4. **Training An End Model**: We use the augmented training set to train an LSTM model for classifying new comments as `SPAM` or `HAM`.

### Data Splits in Snorkel

We split our data into 3 sets:
* **Training Set**: The largest split of the dataset. These are the examples used for training, and also the ones that transformation functions are applied on.
* **Validation Set**: A labeled set used to tune hyperparameters and/or perform early stopping while training the classifier.
* **Test Set**: A labeled set for final evaluation of our classifier. This set should only be used for final evaluation, _not_ tuning.

## 1. Loading Data

We load the Kaggle dataset and create Pandas DataFrame objects for each of the sets described above.
The two main columns in the DataFrames are:
* **`text`**: Raw text content of the comment
* **`label`**: Whether the comment is `SPAM` (1), `HAM` (0), or `UNKNOWN/ABSTAIN` (-1)

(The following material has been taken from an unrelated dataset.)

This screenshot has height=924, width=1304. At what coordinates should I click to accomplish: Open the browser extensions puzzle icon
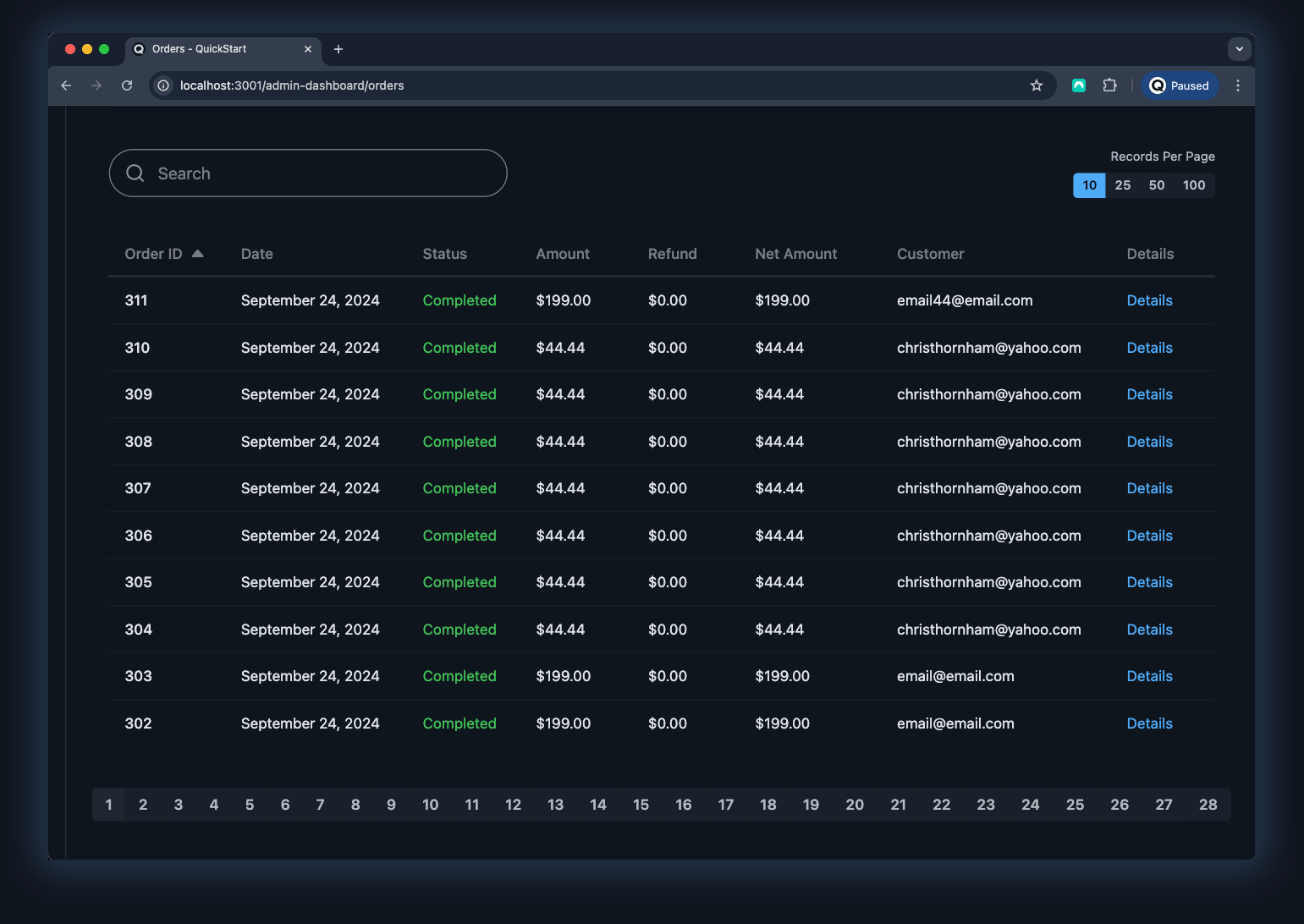[x=1109, y=85]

For more details, check out the labeling functions [tutorial](https://github.com/snorkel-team/snorkel-tutorials/blob/master/spam/spam_tutorial.ipynb).

In [1]:
%load_ext autoreload
%autoreload 2

In [2]:
import os

# Make sure we're running from the spam/ directory
if os.path.basename(os.getcwd()) == "snorkel-tutorials":
    os.chdir("spam")

In [3]:
from utils import load_spam_dataset

df_train, _, df_valid, df_test = load_spam_dataset(delete_train_labels=False)

# We pull out the label vectors for ease of use later
Y_valid = df_valid["label"].values
Y_train = df_train["label"].values
Y_test = df_test["label"].values

In [4]:
df_train.head()

Unnamed: 0,author,date,text,label,video
0,Alessandro leite,2014-11-05T22:21:36,pls http://www10.vakinha.com.br/VaquinhaE.aspx...,1,1
1,Salim Tayara,2014-11-02T14:33:30,"if your like drones, plz subscribe to Kamal Ta...",1,1
2,Phuc Ly,2014-01-20T15:27:47,go here to check the views :3﻿,0,1
3,DropShotSk8r,2014-01-19T04:27:18,"Came here to check the views, goodbye.﻿",0,1
4,css403,2014-11-07T14:25:48,"i am 2,126,492,636 viewer :D﻿",0,1


## 2. Writing Transformation Functions

Transformation Functions are functions that can be applied to a training example to create another valid training example. For example, for image classification problems, it is common to rotate or crop images in the training data to create new training inputs.

Our task involves processing text. Some common ways to augment text includes replacing words with their synonyms, or replacing names entities with other entities. Applying these operations to a comment shouldn't change whether it is `SPAM` or not.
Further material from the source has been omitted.